Other characters—even kids—drink and smoke. What seems to be a hallucinogenic drug sends at least one child soldier into a trance.
Other Negative Elements
Danny not only believes lying about his identity will prolong his life, but also that stealing is a good way to round up provisions for his trek. That's not surprising, of course, for a character who has occupied his time in recent years selling things like grenade launchers to guerilla fighters fond of killing civilians.
A boy is shown carving "R.U.F." into his arm with a razor blade. Obscured by shadows, Solomon strips naked in prison. He pulls his pants down to relieve himself in the jungle.
The engagement diamond I gave my wife nearly a decade and a half ago was a family heirloom, mined and shaped well over a century ago. So it would seem that my happy engagement and subsequent wedding ceremony was not invisibly shadowed by the pain and suffering inflicted on African miners in recent decades. I guess that means I'm guilt-free for now—until somebody does a movie about the horrendous abuse that may have (for all I know) dominated the 19th century diamond trade.
That's how effective Blood Diamond is in communicating its primary message—that diamonds, at least in reent years, are purchased with relish in the first world on the broken backs of the third. As the credits rolled and I walked out of the theater, I wasn't thinking about Leonardo DiCaprio's studiously performed accent, I was thinking about my own younger days of romance and how they were punctuated by the flash of a diamond solitaire. And I was pondering what Maddy's onscreen words might mean to me: "People back home aren't going to buy a ring if they know it cost somebody his hand."
Movies change the way people think. And intense, well-crafted, brooding, war movies do it more than most. That's why the gem industry isn't taking this film's diamonds-are-killing-people message lying down—even though it's technically not a true story. (It's fiction that encompasses ideas harvested from real-life accounts of how diamond exports have affected regional wars in Africa.)

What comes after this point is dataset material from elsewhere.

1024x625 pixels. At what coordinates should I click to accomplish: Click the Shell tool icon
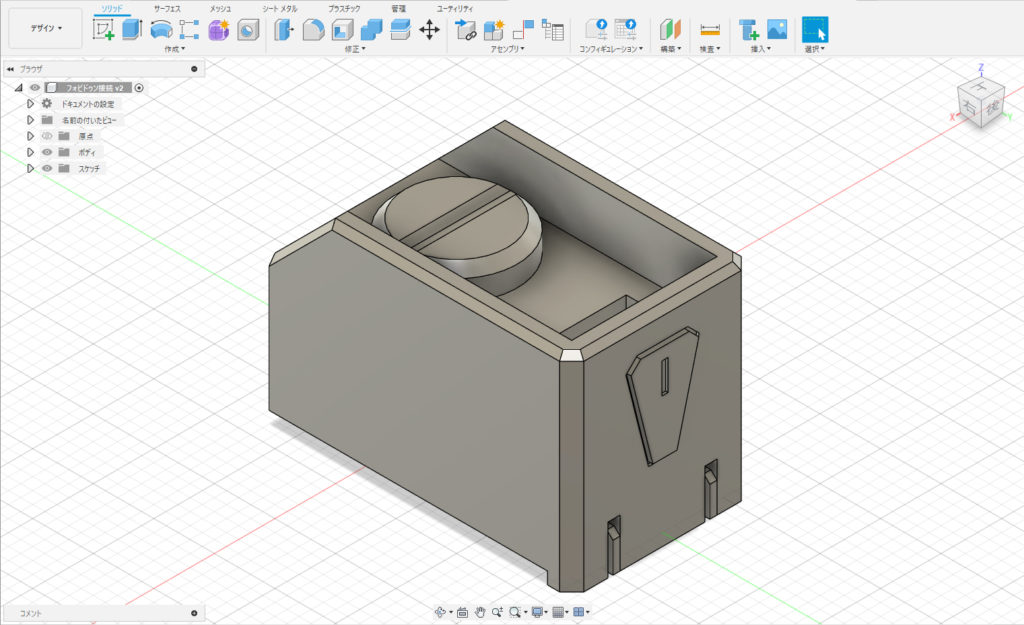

It's being widely reported that the World Diamond Council has hired crisis PR firm Sitrick & Co. to coordinate a $15 million campaign to counter it. Trying to put the best possible spin on things, WDC head Eli Izhakoff says, "I'm not worried at all by the film as long as people get to know the facts. We see this as an opportunity to make sure that people are aware of all the good stuff the industry has done." (The Kimberley Process Certification Scheme, launched in 2002, is an example.)
Despite its onscreen weight, though, the diamond conflict presented here serves a purpose beyond that of making Westerners think about where their baubles come from. It makes the emphatic statement that the abuse of natural, monetarily beneficial resources should be condemned and restricted as much as the world community can possibly do so. And to make that point, it introduces us to child soldiers. The kids shown here aren't being taught by their parents to hate and kill, they're being kidnapped, imprisoned and brainwashed. And the movie unequivocally preaches that when things like this happen, lots of people die. And everybody loses. Even those who think they've won.
In this regard, Blood Diamond screams out a protest that should be heard and well-heeded. How does it do it, though? With graphic, sometimes gratuitous images of violence, and obscene and profane language.
A postscript: I've reviewed many poignant message movies over the years, most of which rely on extreme content—obsessively detailing brutality, gore and death—to seal the emotional deal. And most of them, Blood Diamond included, leave me wishing they weren't flagrantly R-rated so that more people could be exposed to them. It can be done. Old black-and-white masterpieces (Sergeant York, for instance) can strike you to your very core and demand a righteous response without abusing your personal claim on morality in the process. So can movies now. Most just don't.
An onscreen epilogue of sorts shows gem industry execs and human rights groups, among others, gathering in Kimberly, South Africa, to confront the death and destruction that follows in a blood diamond's wake. A speaker begins the conference with: "Let us ignore it no more." Agreed. But neither should we ignore the intricate moralities entangled in the ways in which we choose to teach future generations about right and wrong, peace and war.